[Stored records]
- Opening Delimiter -

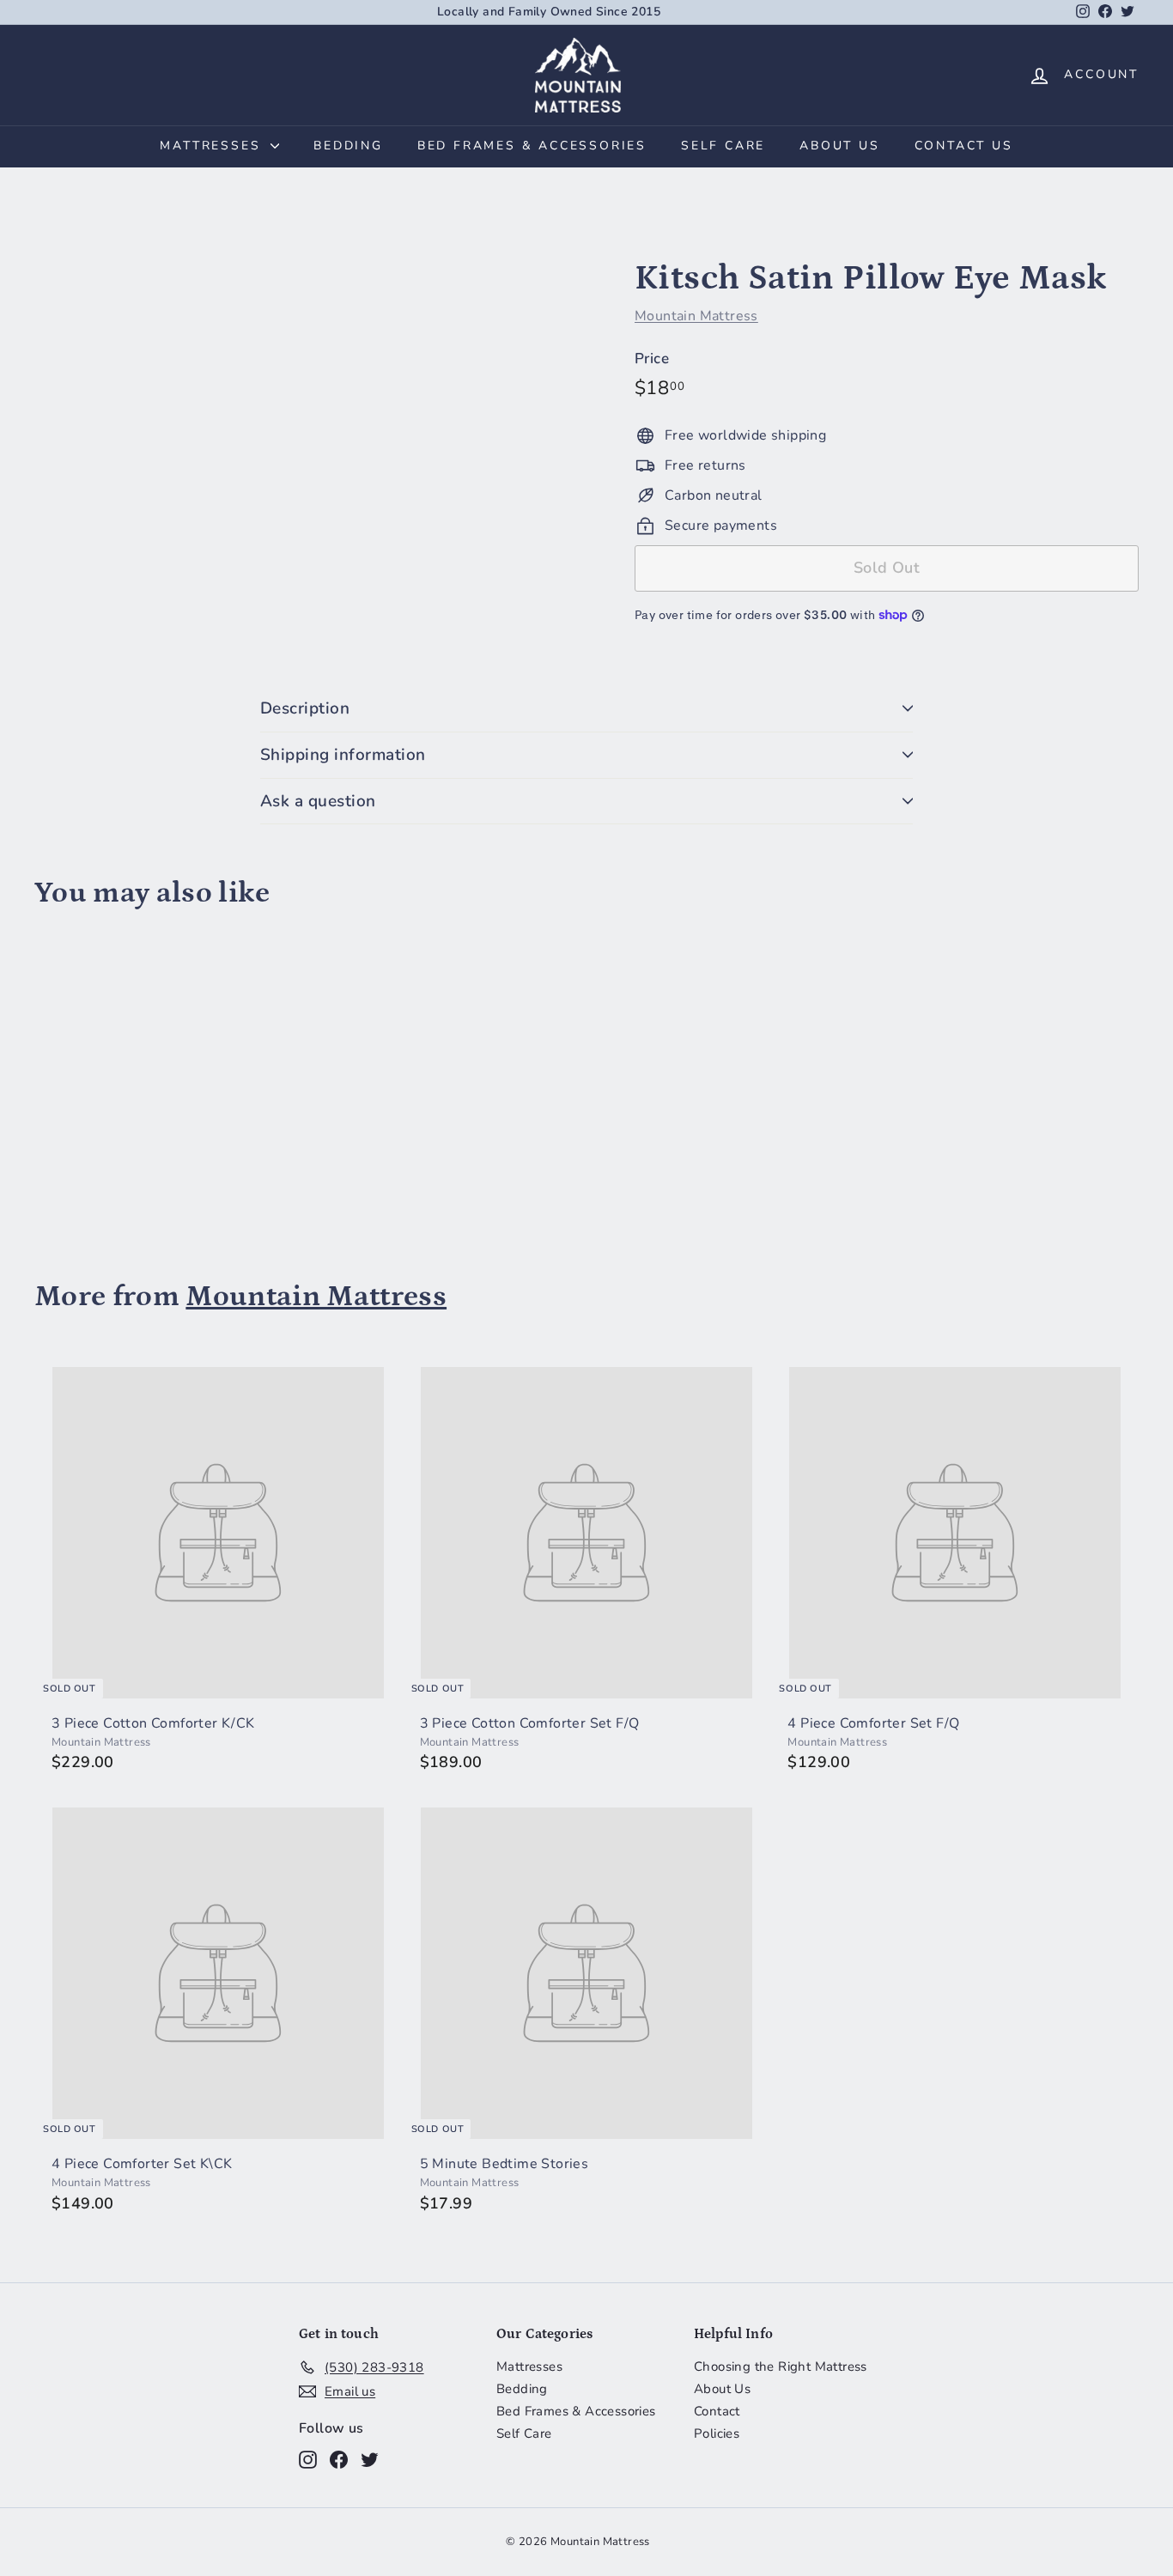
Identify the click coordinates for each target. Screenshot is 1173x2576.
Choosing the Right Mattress (780, 2366)
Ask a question (318, 801)
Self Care (723, 145)
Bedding (348, 145)
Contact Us (964, 145)
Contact (717, 2411)
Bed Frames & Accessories (532, 145)
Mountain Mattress (696, 316)
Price (652, 359)
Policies (716, 2433)
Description (304, 708)
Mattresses (213, 145)
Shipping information (343, 755)
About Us (839, 145)
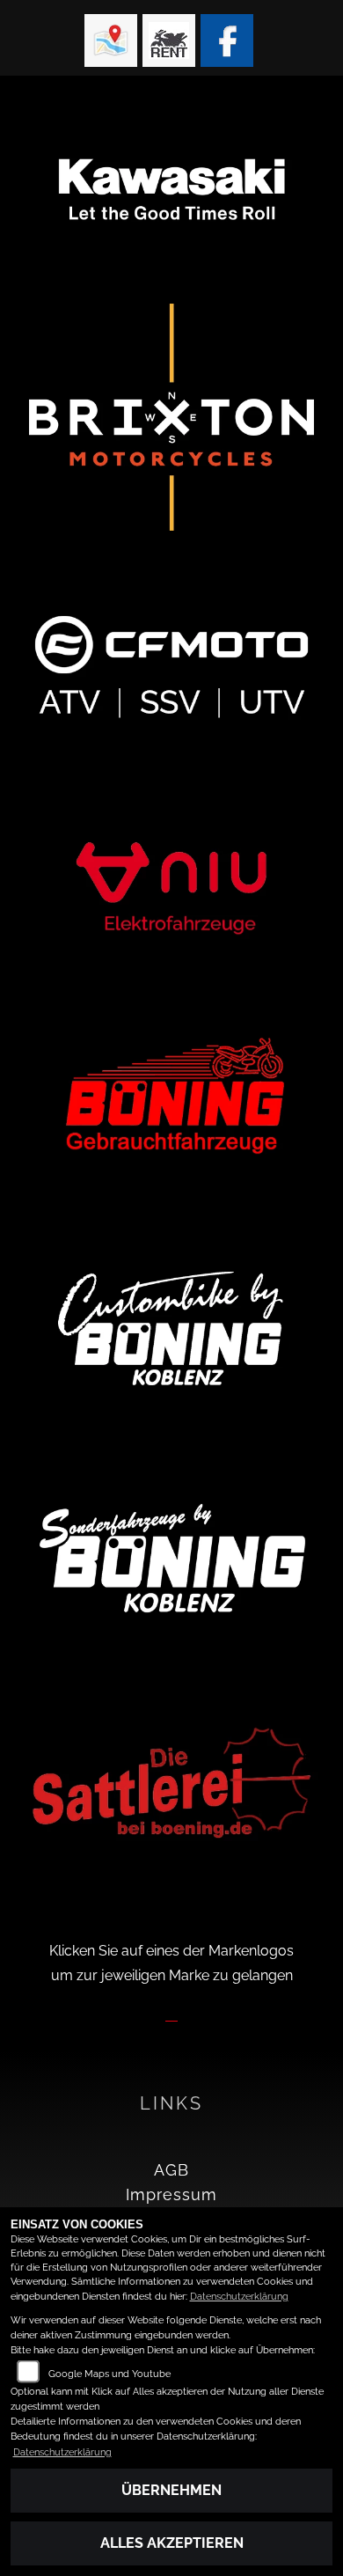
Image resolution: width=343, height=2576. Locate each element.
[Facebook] (227, 40)
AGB (171, 2170)
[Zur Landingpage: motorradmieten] (168, 40)
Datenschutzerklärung (239, 2296)
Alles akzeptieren (172, 2543)
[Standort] (110, 40)
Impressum (171, 2194)
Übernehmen (171, 2490)
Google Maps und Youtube (109, 2374)
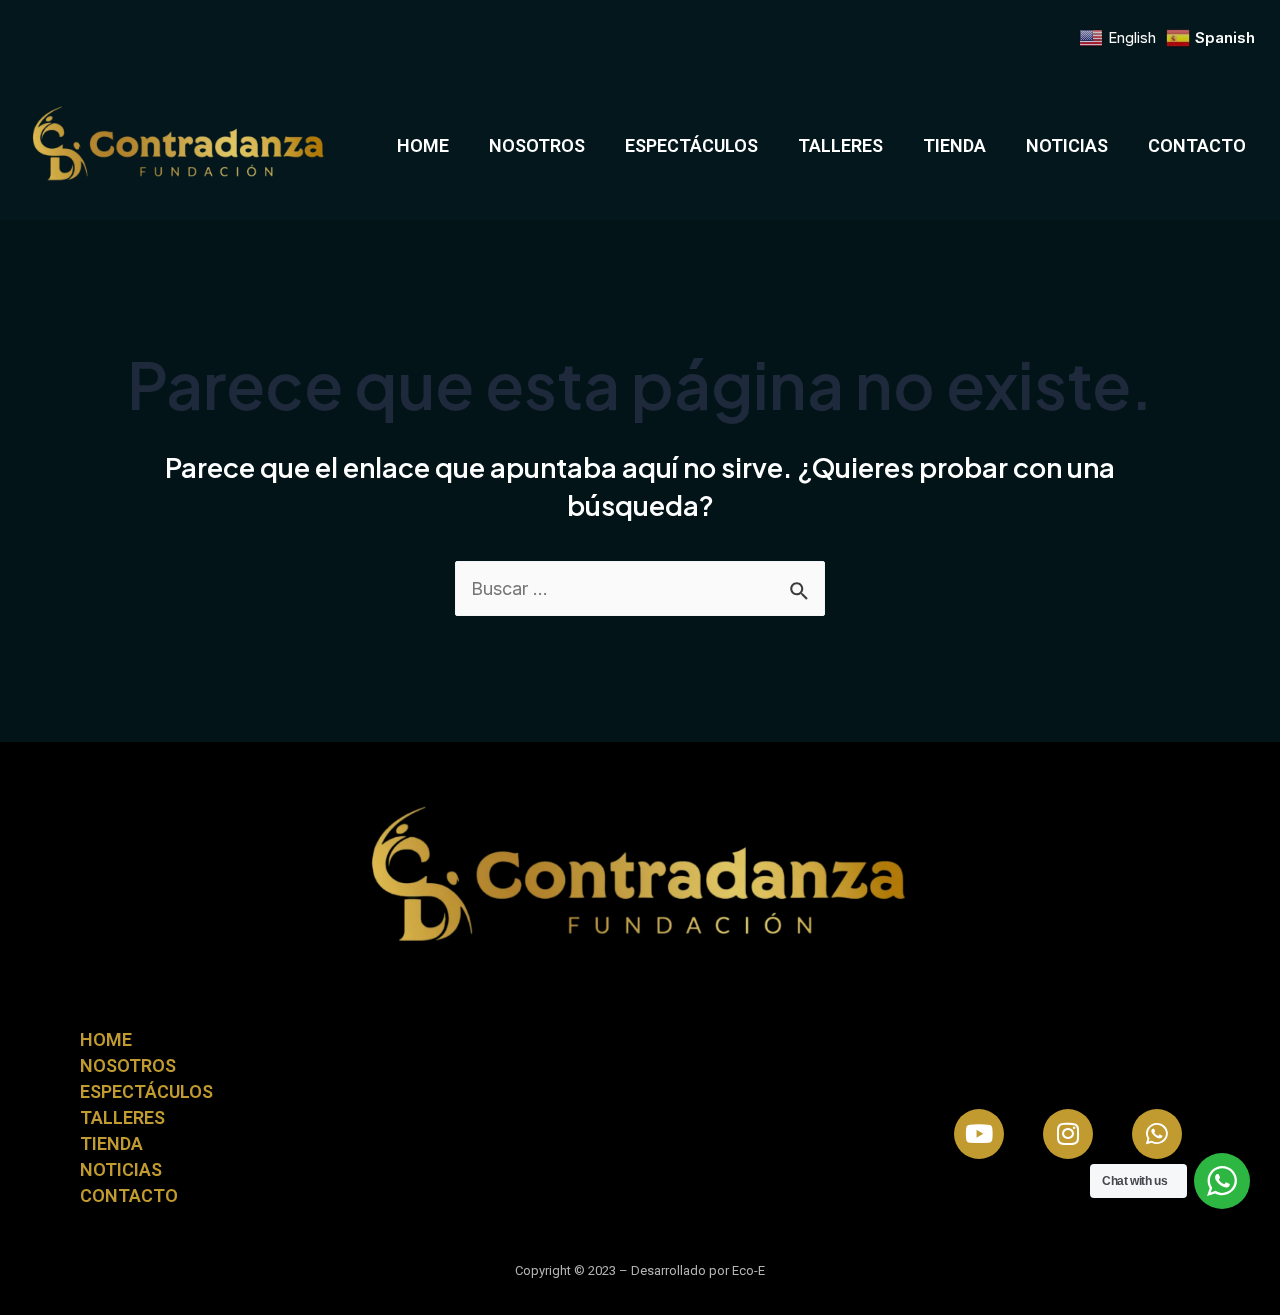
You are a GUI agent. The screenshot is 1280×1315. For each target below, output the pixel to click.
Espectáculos (691, 145)
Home (423, 145)
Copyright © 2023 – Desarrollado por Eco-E (640, 1270)
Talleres (840, 145)
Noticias (1067, 145)
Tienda (954, 145)
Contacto (1197, 145)
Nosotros (537, 145)
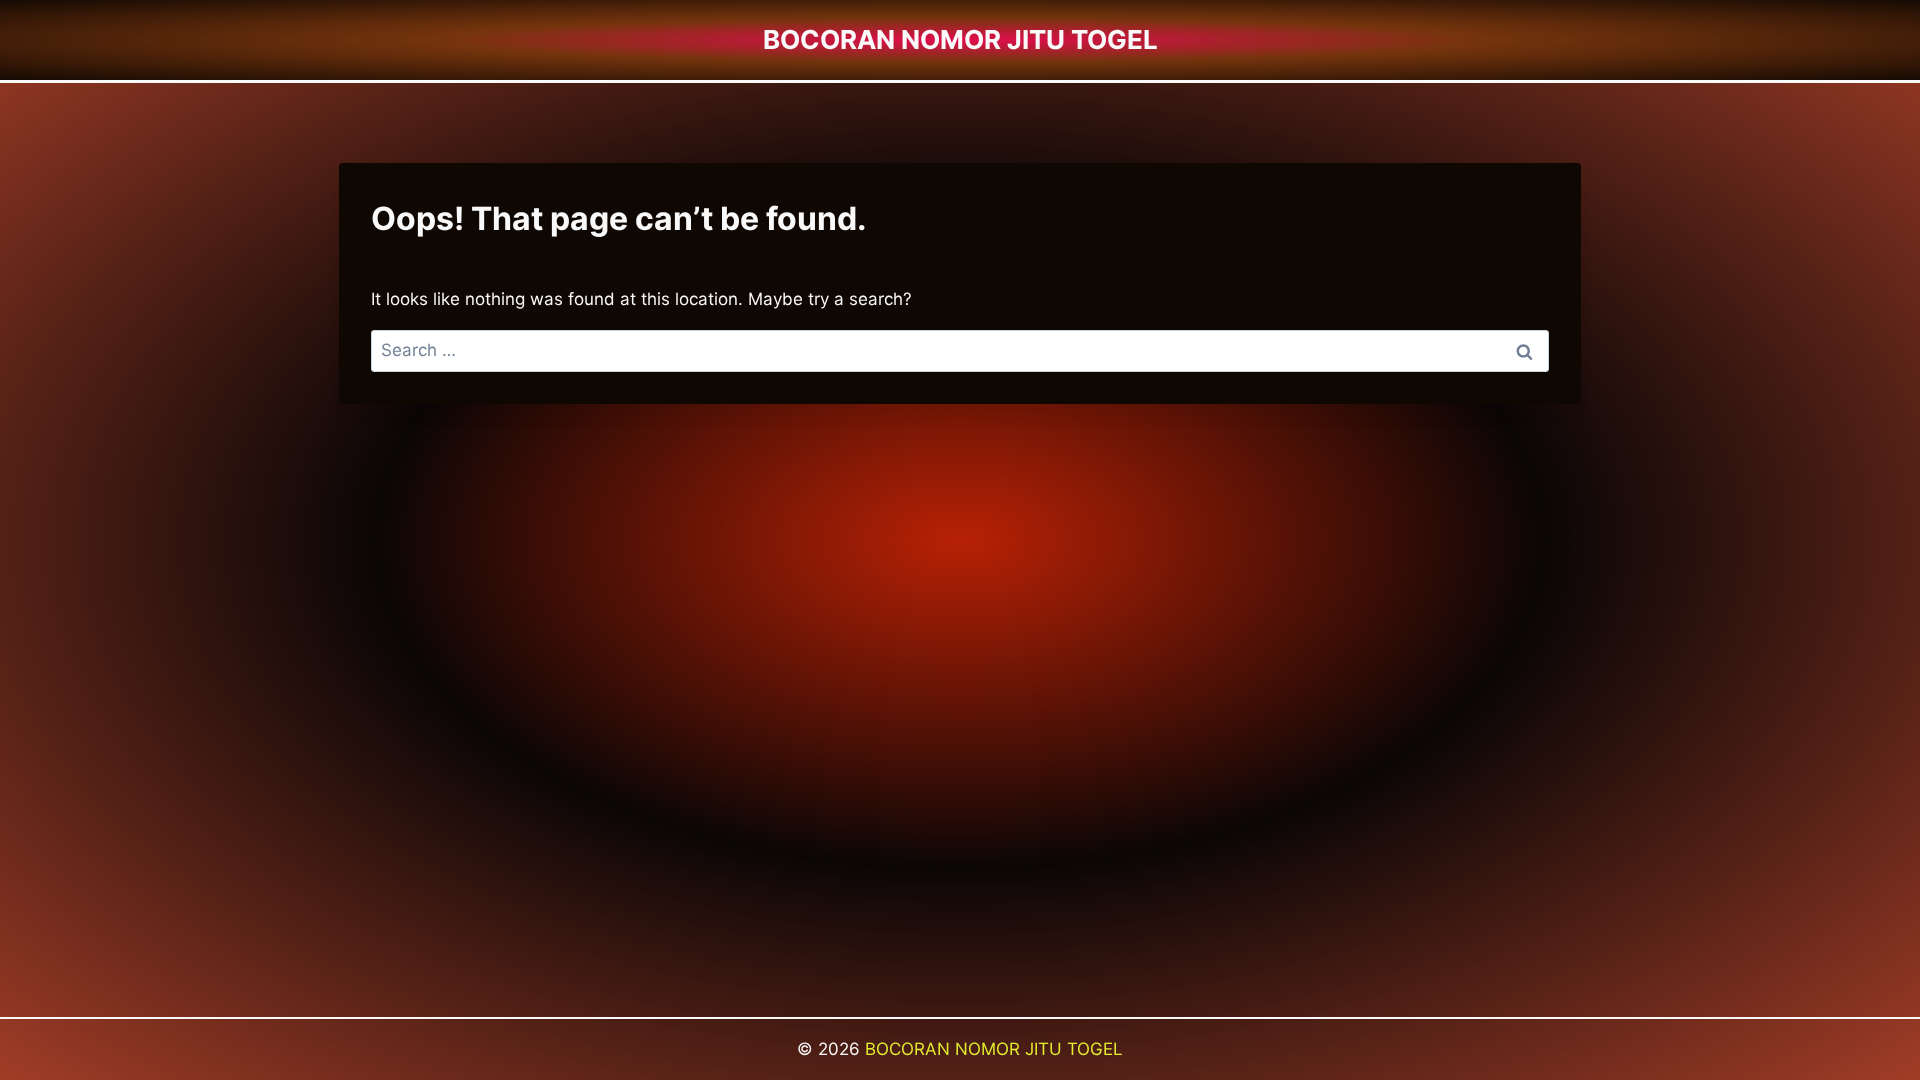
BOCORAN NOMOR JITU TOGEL (994, 1049)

- Closing Delimiter -

## ASSIGNMENT
Go through the entries above and count the lines containing the word "target"; give only that count.

## ANSWER TO THE EXERCISE
2